Tag Archives: equality

SYNDICATED COLUMN: How I Found Out That the Courts Are Off-Limits to the 99%

Image result for court fees expensive            I’m suing the Los Angeles Times. I’m the plaintiff. I’m the one who was wronged. The Times should be defending themselves from my accusations that they fired and libeled me as a favor to a police chief.

But this is America.

Deep-pocketed defendants like the Times — owned by a corporation with the weird name Tronc and a market capitalization in excess of $400 million — are taking advantage of America’s collapsing court system to turn justice on its head. In worn-out Trump-era America, the corruption and confusion that used to be associated with the developing world has been normalized.

If you’re a big business like Tronc, you may be the defendant on paper but you have all the advantages in court.
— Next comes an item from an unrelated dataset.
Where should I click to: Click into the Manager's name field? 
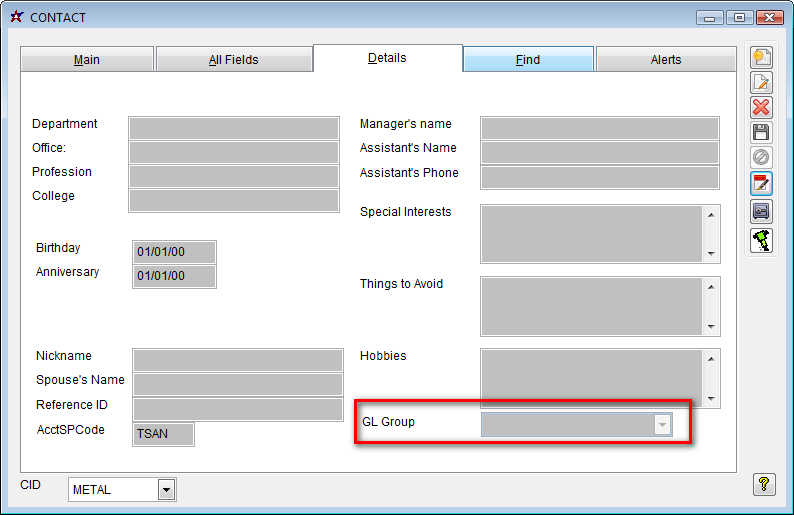599,128
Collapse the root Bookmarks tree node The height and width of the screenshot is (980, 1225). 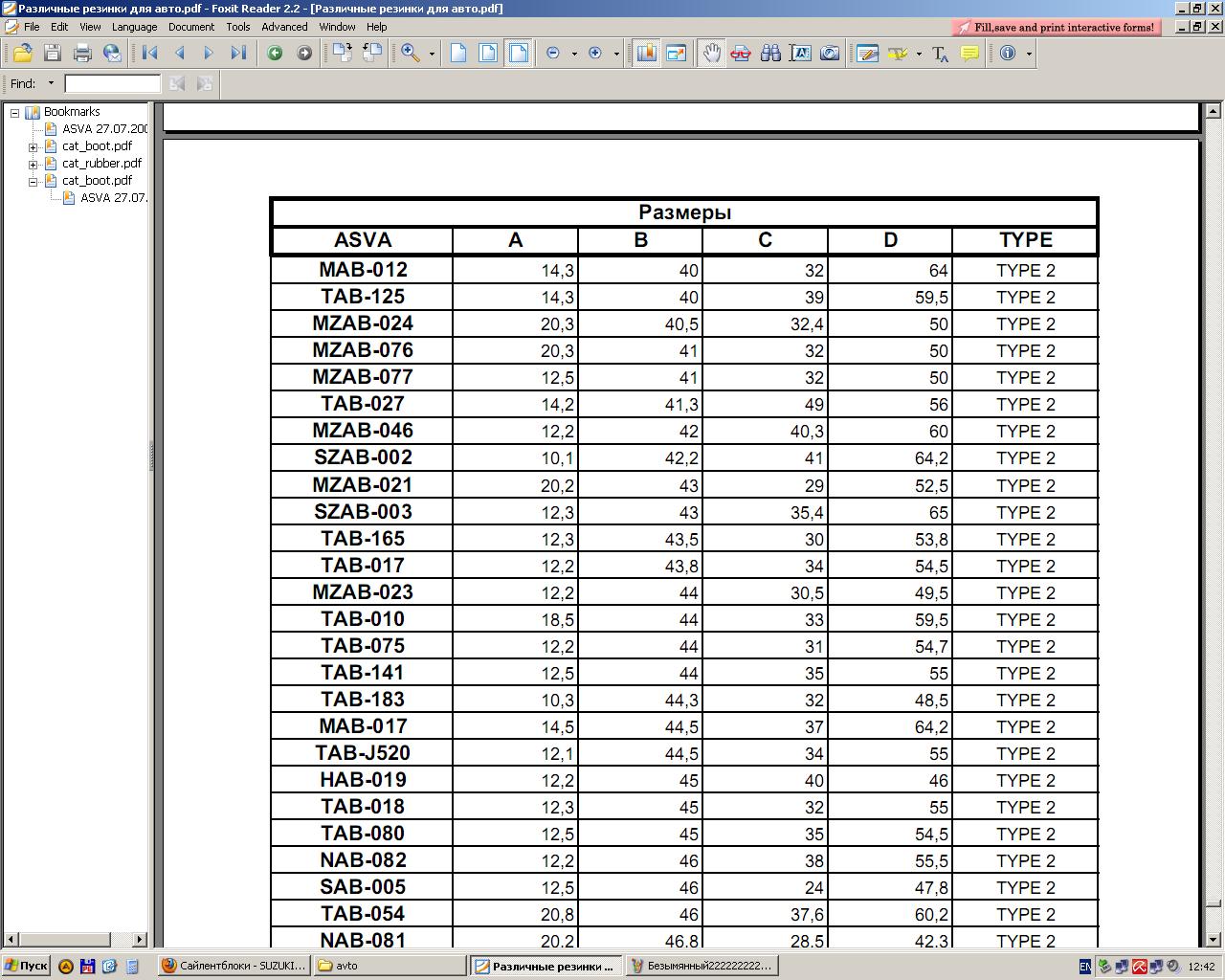15,112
Your money allows you to put the plaintiff on the defense. You’re equal in the eyes of the law — theoretically. But it doesn’t feel like justice when the victim has to defend himself from the criminal. It’s like that song “Lola,” in which the Kinks sang “girls will be boys and boys will be girls”; the courts system is a mixed up, muddled up, shook up world.

States like California passed anti-SLAPP laws to defend individuals with modest incomes (like me) against deep-pocketed plaintiffs (like the Times) that file frivolous lawsuits to intimidate and harass their critics. After an anti-SLAPP motion is filed, the case freezes until a judge decides whether the case is meritorious. If the judge says it’s frivolous, it’s dismissed and the poor individual defendant gets his or her attorney’s fees paid by the deep-pocked corporation plaintiff.

After I sued them for defamation and wrongful termination, the Times filed three “anti-SLAPP” motions against me. So if the judge decides I don’t have a good case, this middle-class individual plaintiff will have to pay deep-pocketed defendant Tronc’s legal fees. The Troncies want at least $300,000.

Talk about topsy-turvy! The legislature should fix this law but they won’t because there’s zero political movement in that direction. I may be the only journalist to have criticized anti-SLAPP laws in a public forum. Articles about anti-SLAPP feature nothing but praise.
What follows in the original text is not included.